Everybody gets their own time machine, and it’s not what you might expect. The time machines themselves may seem almost comically low-fi at first, but they share a great deal with innovative time-travel stories like Grant Morrison’s The Invisibles or Terry Gilliam’s 12 Monkeys more than they do with H.G. Wells. Once everyone has their own time machine, the Time Travel Agents guide us through the to the dark dance floor, where the time machines engage, the disco ball is lit, and the trench coats come off to reveal extreme 70’s finery.

A bunch of new 70’s characters appear. The place feels more like a party than ever. Roller skates, bell-bottoms, and enormous sunglasses all make appearances as the dance floor fills with performers and participants alike. Shrewd pacing comes into play here: as soon as it feels like we were “just” at a party, new character would arrive or a choreographed bit would begin or a Time Travel Agent would gather up a small group of audience members for a side-scene.

At one point, it seemed as if the Time Travel Agents and 70’s characters were dancing solo. But then they began to slowly come together into an elaborately choreographed routine that then melt back into a fluid dance floor, until we realized that the Time Travel Agents had all frozen. Just the time travel agents. The rest of us, and the 70’s characters, kept moving under the disco beat. As soon as we realized what was happening, a new character showed up. Gender fluid and wrapped in silver, they looked a bit like Grant Morrison as a cyber fairy godmother. The character seemed to attempt to make contact — “It’s a rescue mission.” It was unclear if the fear from the Time Travel Agents had do to with being taken back to the future, or being stuck in the present. Were they looking to escape forever or return? Or did it turn out that neither the present nor the past nor the future were an escape from all of those things the Time Travel Agents wanted to say goodbye to. Soon the cyber fairy godmother disappeared, and that sequence then peeled off into more little narratives here and there around the space.

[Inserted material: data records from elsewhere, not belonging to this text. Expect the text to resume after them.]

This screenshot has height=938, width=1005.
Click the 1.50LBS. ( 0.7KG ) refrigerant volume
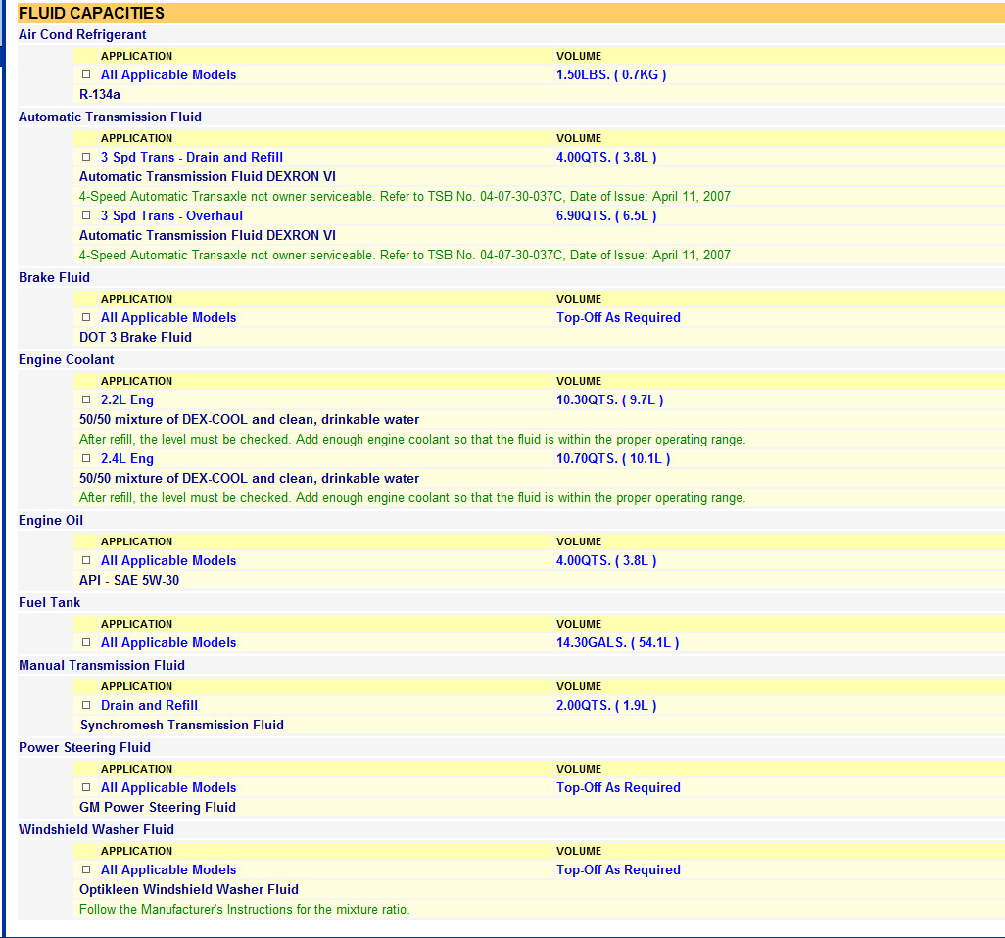click(611, 74)
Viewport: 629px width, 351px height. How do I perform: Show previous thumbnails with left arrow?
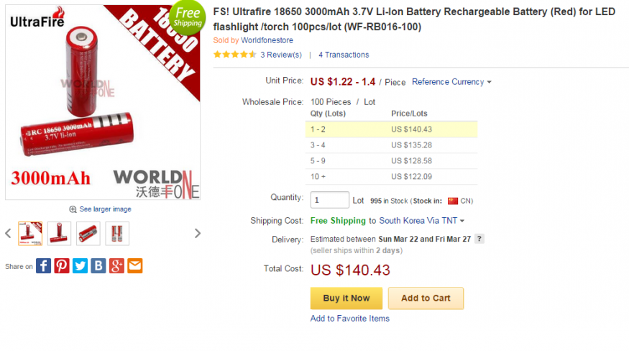pyautogui.click(x=8, y=233)
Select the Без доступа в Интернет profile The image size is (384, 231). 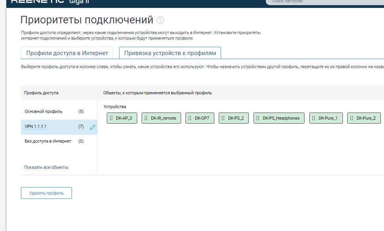point(48,141)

While themes elaborated and evolved in a fun, engaging, and occasionally moving way, the story never really cohered, but coherence didn’t seem like the point. The character of each Time Travel Agent seemed more essential, and what they had gone through in the past was more important to the experience. Some forgot themselves completely, some found themselves addicted to atavistic drugs, and some seemed only to want to dance forever.

What could have helped with Oasis Time Travel might have been a clearer role for the audience. We were clearly a part of the party, but if we had been given a specific objective, it might have revealed an easier path through the evening, even if that goal was only to observe. For the truly extroverted, the environment of Oasis Time Travel was probably fantastic, but for the rest of the population, an action or a role might have been helpful. Clear roles might help and audience us engage with the core questions the show asks: “What were we looking for, in the past?” “What were we escaping from, in the future?”” What did we have to do while in the 70’s, and what might be lost if we didn’t get back to the future?”

I hope Silver Dream Projects continues to evolve, and bring their canny approach and transmedia antics to every platform they can get their hands on. If anyone can turn Instagram into a magic wardrobe, it’s Silver Dream Projects and their endlessly enthusiastic Time Travel Agents.


Oasis Time Travel returns November 19–21 and December 10–13 through December 15. Tickets are $25–70.